The procedure is as follows:
- a robotType (type, configuration of actuators, arms etc) is specified
- with random actuator angles or positions (for rotary or prismatic actuators), forward position and orientation is calculated
- with this position/orientation, the inverse solution(s) are calculated
- the match is tested, primarily the actuator match. Position/Orientation match can also be tested to test for rounding errors or singularity reasons to hinder reachability
- the testing can also be other round, calculating the inverse first and then validating it by calculating foward after it
Additional idea:
- for existing kinematics, take forward/inverse code and compare the results it with Screw/GA code solutions. Allows to check implementation of options also (tilting parameters etc).
¶ CGA storage
CGA, conformal geometric algebra, uses 32 values for every object (following named 0...31), but not all at the same time and not at the same places. To store and use efficient, the following storage methods are used:
- cgaObject: 1 byte char for object type and 4 byte size_t to bitwise mark which 0...31 values are used for this object. Stored as array, growing if necessary. Object type is numbered by the index number. An enum list will list the object names and properties.
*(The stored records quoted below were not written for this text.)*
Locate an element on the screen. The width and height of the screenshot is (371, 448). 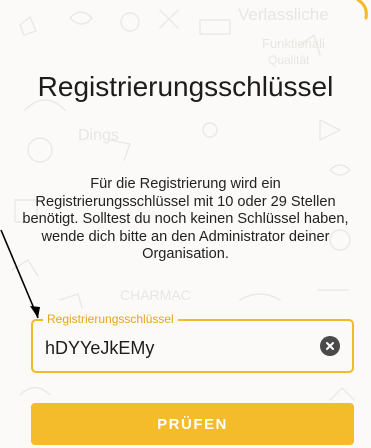
clear-icon is located at coordinates (330, 346).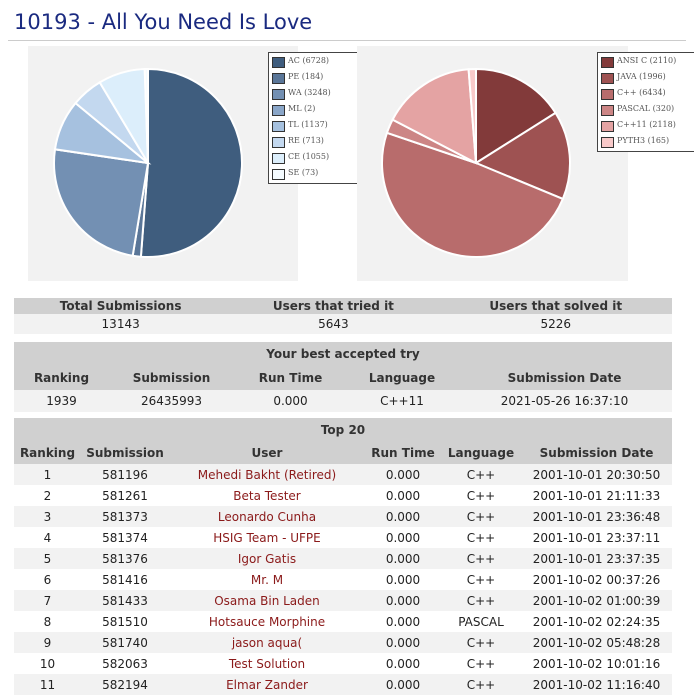 The height and width of the screenshot is (695, 694). I want to click on top20-submission: 582194, so click(125, 684).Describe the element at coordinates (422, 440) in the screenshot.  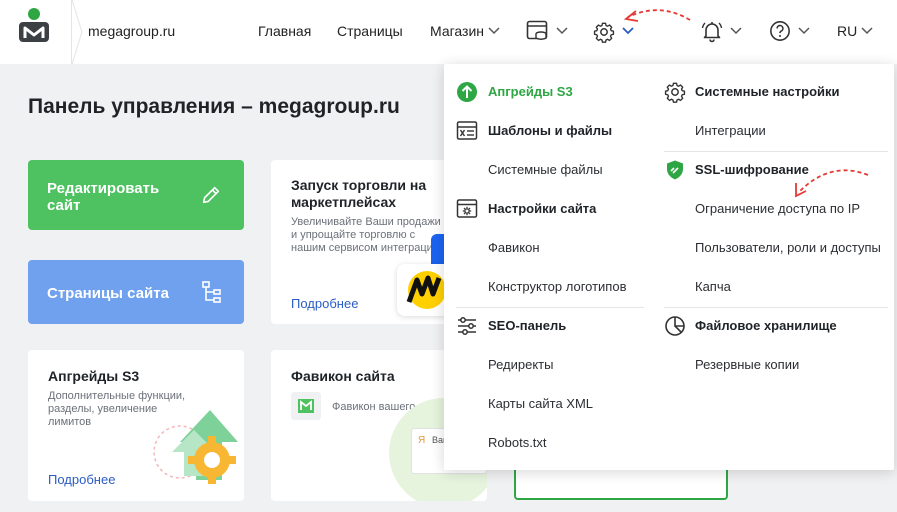
I see `yandex-y-icon: Я` at that location.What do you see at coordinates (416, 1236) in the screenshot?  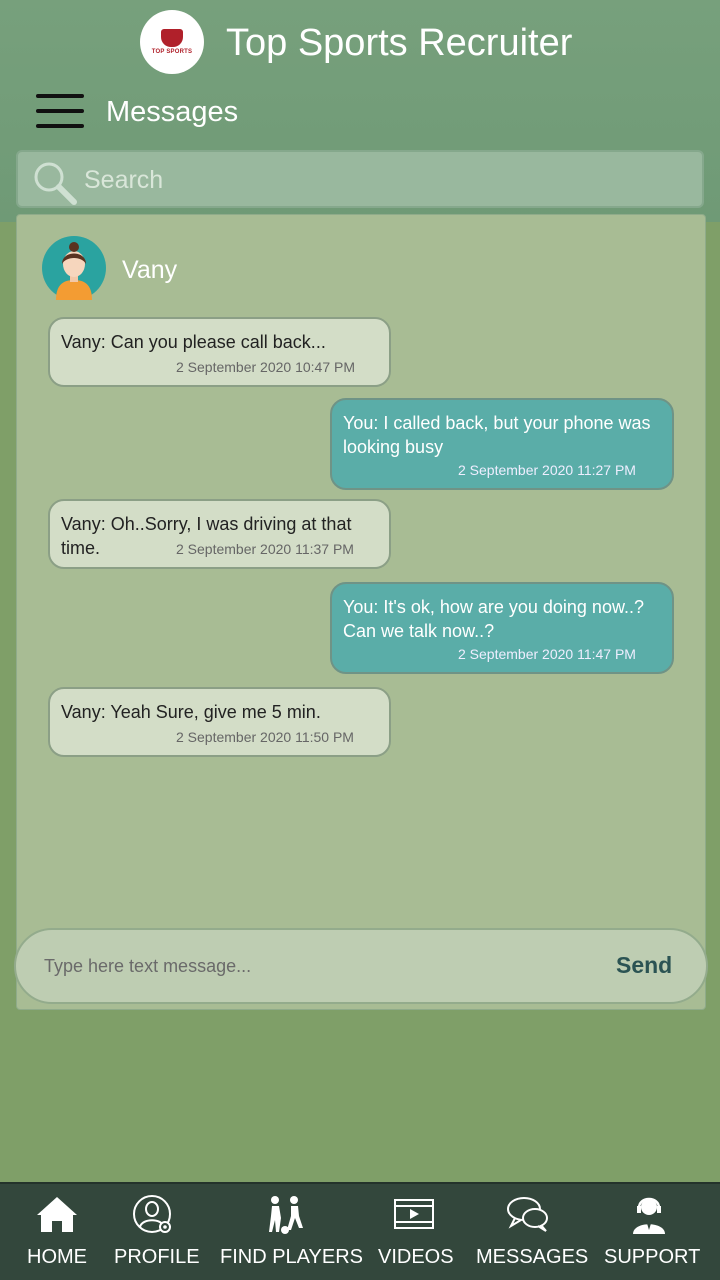 I see `nav-videos: VIDEOS` at bounding box center [416, 1236].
- idx32ToPatt: lookup from 0...32 to the char pattern.
- pattToIdx32: lookup from int(char-patt), which is 0...32, to the index of 0...32. The normal 0...31 values are stored mirrored to idx32ToPatt, value 32 is used to represent 0.
Patt and idx32 have different orders, hence the lookup-tables: while idx32 is ordered according to the table about blades on the GA page (and is the numbering of Gaalop), pattern is ordered logically as described below.
Gaalop doesn't differ between a 0 result and a scalar result of value 0. The pattern 0b00100000 is added in this firmware for a 0 value, so the code can differentiate between a 0 result and a scalar result of value 0.
Bytes needed: 5 * number of objects/transformations. + 33 + 33. About 200 bytes in total.
- the objects are stored as 1-byte object type and a float array of the used 0...31 values. Example: a point is specified by the cgaObject type 1 and an array of floats for the used values, i. e. 5 values (all 1-blades).
- pattern is stored as bits from right side (LSB-0), starting with e1. The 6th bit marks 0, i. e. no 0...31 pattern result. Example 0b00011001 is e1info with int(patt)=25 and idx=21. 21 means bit position 22 in the 0...31 array of the values of the variable.